#### GOAL
Copy the lines below verbatim, from the first to the last.
§ §
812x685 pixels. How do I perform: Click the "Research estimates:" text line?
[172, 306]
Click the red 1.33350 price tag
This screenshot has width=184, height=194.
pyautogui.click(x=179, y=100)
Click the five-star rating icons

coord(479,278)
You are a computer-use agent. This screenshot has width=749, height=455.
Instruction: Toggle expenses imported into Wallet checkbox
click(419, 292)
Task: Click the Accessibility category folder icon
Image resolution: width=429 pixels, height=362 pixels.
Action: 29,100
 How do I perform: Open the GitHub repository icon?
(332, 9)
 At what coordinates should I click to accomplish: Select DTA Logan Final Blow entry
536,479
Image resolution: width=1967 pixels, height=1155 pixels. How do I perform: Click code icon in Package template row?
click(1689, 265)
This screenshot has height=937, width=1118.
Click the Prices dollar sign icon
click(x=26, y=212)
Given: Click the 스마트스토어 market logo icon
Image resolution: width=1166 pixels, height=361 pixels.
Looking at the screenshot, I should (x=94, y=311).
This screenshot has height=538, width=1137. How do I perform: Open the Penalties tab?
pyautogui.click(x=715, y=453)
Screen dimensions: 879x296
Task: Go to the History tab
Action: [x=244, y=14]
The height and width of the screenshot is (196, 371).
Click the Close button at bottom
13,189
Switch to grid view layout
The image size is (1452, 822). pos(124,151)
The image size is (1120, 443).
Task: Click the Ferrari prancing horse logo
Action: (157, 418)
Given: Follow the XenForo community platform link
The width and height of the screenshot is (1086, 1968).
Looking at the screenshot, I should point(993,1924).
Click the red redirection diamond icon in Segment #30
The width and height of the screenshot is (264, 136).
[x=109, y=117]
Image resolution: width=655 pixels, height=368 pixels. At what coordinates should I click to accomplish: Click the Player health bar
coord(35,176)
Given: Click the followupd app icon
§ §
#### EXPECTED ANSWER
812x685 pixels. How do I perform: Click the "Research estimates:" text line?
[172, 306]
Click the red 1.33350 price tag
This screenshot has width=184, height=194.
pyautogui.click(x=179, y=100)
Click the five-star rating icons

coord(479,278)
You are a computer-use agent. This screenshot has width=749, height=455.
Instruction: Toggle expenses imported into Wallet checkbox
click(419, 292)
Task: Click the Accessibility category folder icon
Image resolution: width=429 pixels, height=362 pixels.
Action: 29,100
 How do I perform: Open the GitHub repository icon?
(332, 9)
 At what coordinates should I click to accomplish: Select DTA Logan Final Blow entry
536,479
Image resolution: width=1967 pixels, height=1155 pixels. How do I perform: Click code icon in Package template row?
click(1689, 265)
This screenshot has height=937, width=1118.
Click the Prices dollar sign icon
click(x=26, y=212)
Given: Click the 스마트스토어 market logo icon
Image resolution: width=1166 pixels, height=361 pixels.
Looking at the screenshot, I should (x=94, y=311).
This screenshot has height=538, width=1137. How do I perform: Open the Penalties tab?
pyautogui.click(x=715, y=453)
Screen dimensions: 879x296
Task: Go to the History tab
Action: [x=244, y=14]
The height and width of the screenshot is (196, 371).
Click the Close button at bottom
13,189
Switch to grid view layout
The image size is (1452, 822). pos(124,151)
The image size is (1120, 443).
Task: Click the Ferrari prancing horse logo
Action: (157, 418)
Given: Follow the XenForo community platform link
The width and height of the screenshot is (1086, 1968).
Looking at the screenshot, I should point(993,1924).
Click the red redirection diamond icon in Segment #30
The width and height of the screenshot is (264, 136).
[x=109, y=117]
Image resolution: width=655 pixels, height=368 pixels. At what coordinates should I click to accomplish: Click the Player health bar
coord(35,176)
Given: Click the followupd app icon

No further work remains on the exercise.